Look
out! She has PMS and she has a gun!
I
feel treacherous by writing about PMS openly because women have had a
history of being looked over, objectified as sex objects, patronized,
passed over for jobs, for being weaker, softer, shorter, rounder, have
mysterious atavistic monthly cycles linked to the moon, the ebb of the
tide, contain life force equipment that produces children.
Like
the king of Corinth in the Myth of Sisyphus who spent his whole time
pushing an enormous ball up a hill only to have it roll down again, as a
lifetime punishment, we continually push that ball up the hill –
minimize curves, spray our hair, file obsessively, compartmentalize,
become indispensably efficient, neutralize the feminine, to what we hope
is the perfect androgynous state of a “professional”. But lipsticks
and mascara smudge, silk shirts crumple, stockings rip, heels clatter,
pins fall out, hair gets messed up. We start over.
Some
among us, have got to the top by imitating men – being as aggressive, as
cut-throat, as cut off from our inner selves. We may have, (in our
eagerness to be accepted in the realm in which they have reigned virtually
unchallenged decision makers and bosses) on occasion preferred to boil our
heads than admit that we have been up all night with a sick child, or are
doubling over with cramps.
We
will never admit to exhaustion from juggling cooking with ideas, bottles
with deadlines, and will move heaven and earth to be at work on time,
project finished.
Like
every underclass we have to work harder to prove our worth.
But
if there’s one cardinal rule we instinctively live by, it is never to
mention Pre Menstrual Syndrome in front of men. Our PMS woes are
restricted to women’s rooms because the lack of reason, irrationality it
connotes, has and can be used as another weapon against us, to push us
back into stereotypes suggesting our ineptitude and inferiority. It could
justify the glass ceiling (women are better equipped to be secretaries
than run companies).
The
fact that we hold up so well, press on, bounce back, is a testimony of
women’s sheer grit since many women suffer from gradations of PMS.
The
text books confirm that with PMS, “women suffer physiological symptoms
of a wide and varied nature that can leave them feeling on the edge and
out of control.”
This
includes the PMS triad of “irritability, lethargy and depression,”

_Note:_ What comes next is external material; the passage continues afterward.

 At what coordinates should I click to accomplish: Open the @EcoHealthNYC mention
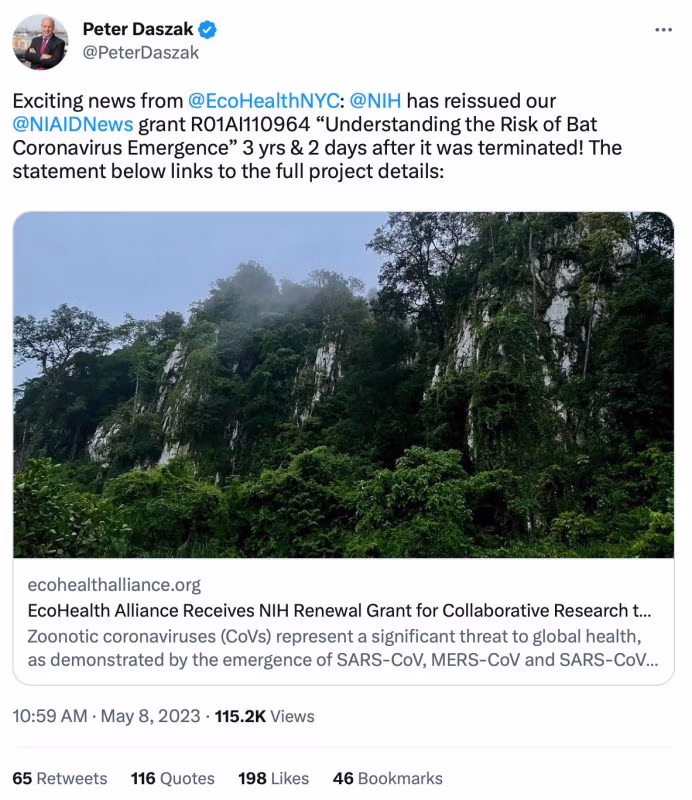[264, 101]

physical manifestations such as headaches and migraines, flu-like
symptoms, recurrent yeast infections, food cravings and, “in more
serious cases, seizure-like activity.”
Some
doctors suggest it is hormonal related, dropping levels of progesterone or
estrogen, or an imbalance in the ratio between the two hormones as a woman
completes her monthly cycle.
Sufferers
may also have some disruption of the neurotransmitters (that send messages
or impulses through the nervous system and regulate hormones) in the
brain. A 25 percent drop in endorphin levels (a neurotransmitter) in women
that suffer PMS could temporarily affect learning, body temperature and
memory.
But
there has been a slight shift from old paradigms. As women did better in
schools and universities than their male counterparts, successfully
managed homes, jobs, children, men (the biggest babies) they grew
confident. It dawned on many that they were survivors, bouncing back as
they did from bad marriages, broken homes, divorce, domestic violence,
simple everyday bullying, economic dependence to find a place in the
world. As women found that against all odds many are able to
single-handedly bring up balanced, healthy children, support dependents,
engage with their communities, invest in friendships, take a risk or two
for money or happiness, they began easing out of their straitjackets.
We
realized, to our astonishment and delight that it was those very
attributes that we’ve kept under cover - emotion mingling with reason,
working with contradictions, using intuition, that made us prize workers.
Our
employers called “multi-tasking”, “creative marketing”, “crisis
management” but we knew it was part of what we’ve always been. As we
grew bolder we became ourselves, laughed louder, wore fitted clothes
without fearing that our brains would become automatically invisible.
We
discovered something else. That PMS wasn’t a negative human trait but a
fuel to our feminine mystique. Every month our hormones well up in us
prising open our third eye. This third eye allows us to see the world with
fresh eyes – we weep, it is true easily, at the memory of a beloved
voice, or a shuffling old woman; we stop to look at a tree; we laugh
uncontrollably, are ridiculous (what’s in that apple pie, pineapple?)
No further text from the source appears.